J’aimerais réagir au franc-parler qui cloche de Richard Martineau paru dans cet organe de divertissement nommé Le Journal de Montréal le 8 mai 2007, titré « Lettre aux péquistes ».

J’aimerais aborder, en premier lieu, la conclusion de son texte où l’illustre franc-tireur nous explique, avec cette limpidité, voire cette simplicité, que de blâmer son chef, c’est la solution facile pour les péquistes.

Quelques petites questions M. Martineau. D’habitude, le chef d’un parti qui perd une élection se voit remplacé par quelqu’un d’autre, rien de plus normal et de banal. Ça se fait partout. Vous devriez comprendre ça ? Pourquoi est-ce que ce serait spécial pour M. Boisclair ? Est-ce qu’il devrait être récompensé pour cette défaite ?

Maintenant, observez la rigueur d’analyse déployée par M. Martineau dans cet extrait suivant : « Vous me faites penser à un gars qui lâche sa nouvelle blonde juste parce qu’elle ne plaisait pas à ses amis. Il trouve que c’est la plus belle femme au monde, il veut l’épouser et lui faire un enfant, mais quand il voit le regard de déception sur le visage de ses potes, il se retourne et lui donne son quatre pour cent. Bravo pour la loyauté. »

Quelle comparaison futile et superficielle ???

S’cusez, M. Martineau, vous êtes peut-être sans savoir que M. Boisclair a fait subir à son parti sa pire défaite électorale depuis 1976 et qu’en tant que chef de ce parti, il l’aurait voulu à son image, le parti d’un seul homme, comme son mentor Lucien Bouchard et René Lévesque avant lui. On aurait dû le nommer le chef du PQ à vie ?

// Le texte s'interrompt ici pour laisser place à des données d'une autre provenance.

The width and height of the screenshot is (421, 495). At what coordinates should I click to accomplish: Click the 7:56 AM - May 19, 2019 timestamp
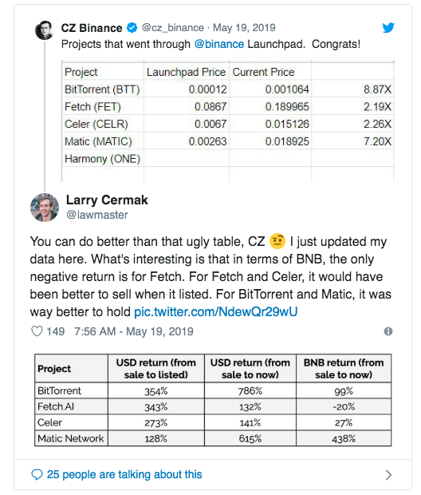tap(134, 331)
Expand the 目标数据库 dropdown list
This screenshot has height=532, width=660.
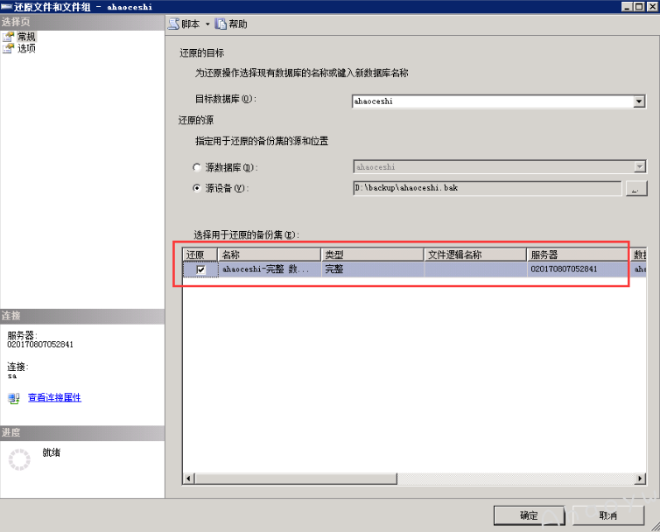639,102
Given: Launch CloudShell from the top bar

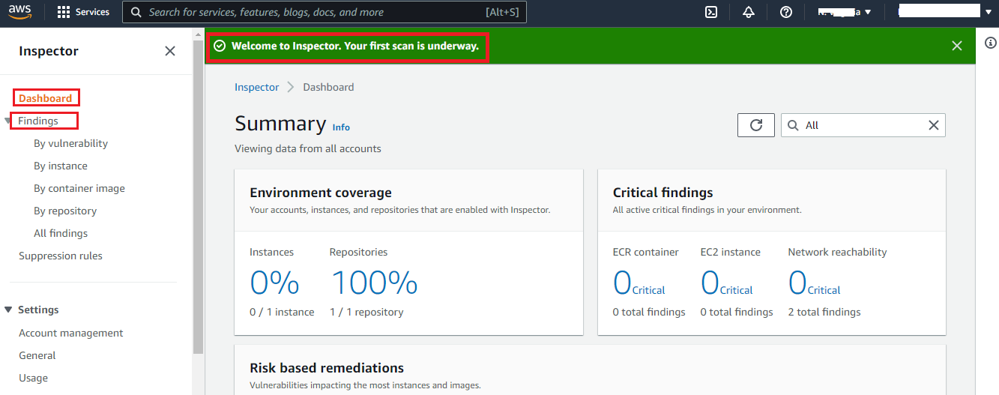Looking at the screenshot, I should tap(712, 12).
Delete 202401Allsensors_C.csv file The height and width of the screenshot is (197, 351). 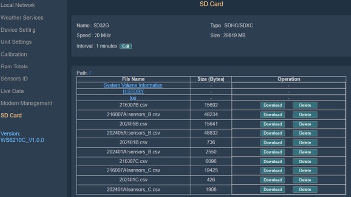click(305, 189)
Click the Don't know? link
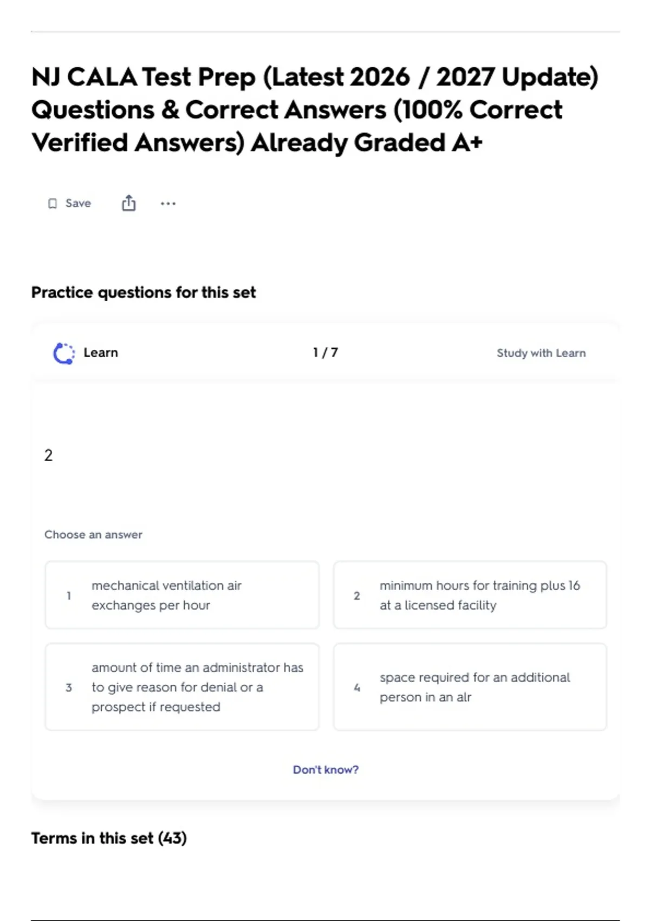This screenshot has height=921, width=650. pyautogui.click(x=326, y=770)
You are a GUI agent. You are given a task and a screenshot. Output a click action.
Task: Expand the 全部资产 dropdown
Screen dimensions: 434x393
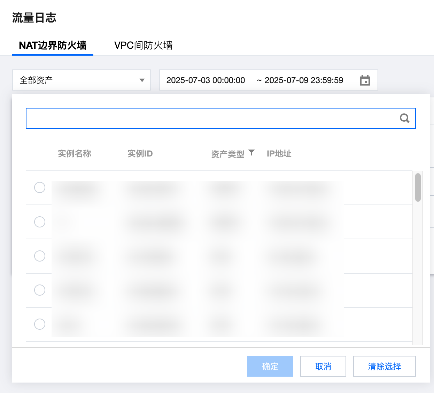click(82, 80)
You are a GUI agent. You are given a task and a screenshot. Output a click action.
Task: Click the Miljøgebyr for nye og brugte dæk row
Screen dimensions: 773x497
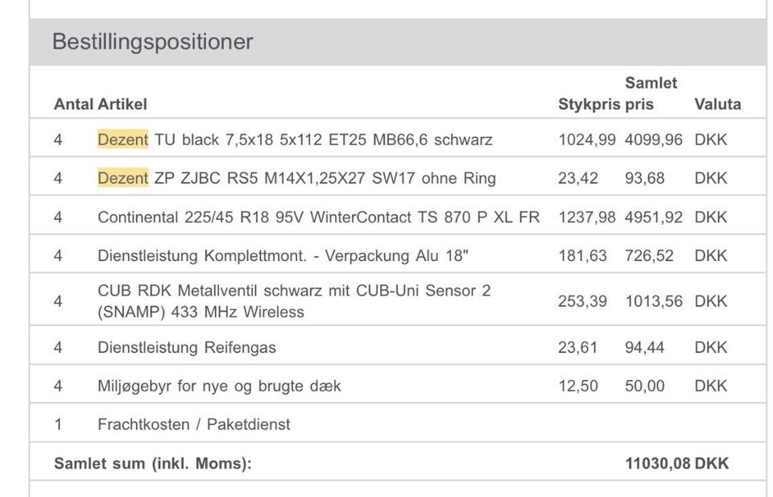pos(219,387)
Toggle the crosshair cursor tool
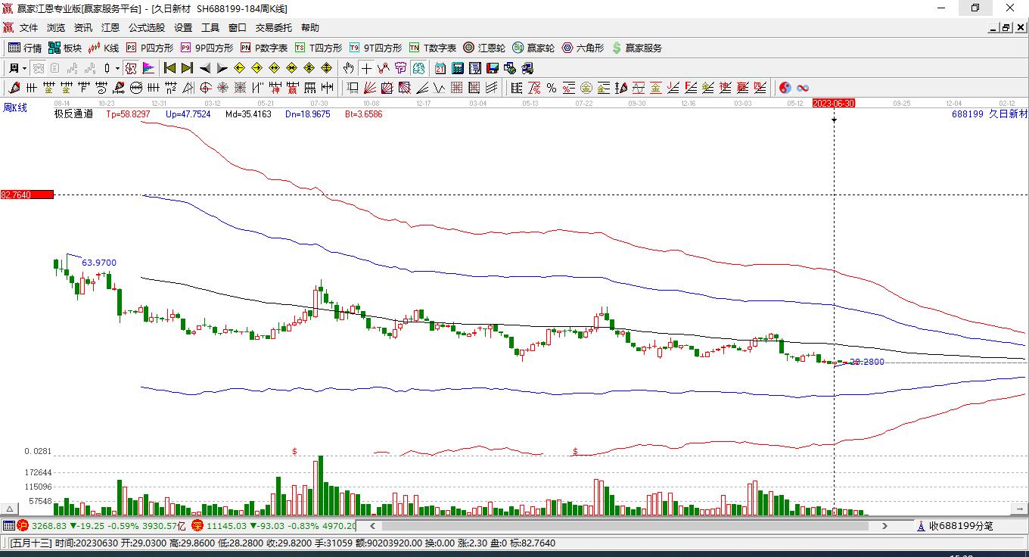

C’est simple, M. Boisclair n’a tout simplement pas l’entregent nécessaire et il n’a pas fait le poids contre Mario Dumont, ce dernier disposant de son propre parti conçu par et pour lui-même, cet ADQ qu’il contrôle comme un régent.

Par ailleurs, M. Martineau se plaint des psychodrames à répétition du PQ et la fâcheuse tendance des péquistes à laver leur linge sale en public.

Doit-on rappeller à M. Martineau que, dimanche dernier, M. Boisclair a fait toute une séance de lavage de linge sale en public à l’émission « Les coulisses du pouvoir » de la SRC ?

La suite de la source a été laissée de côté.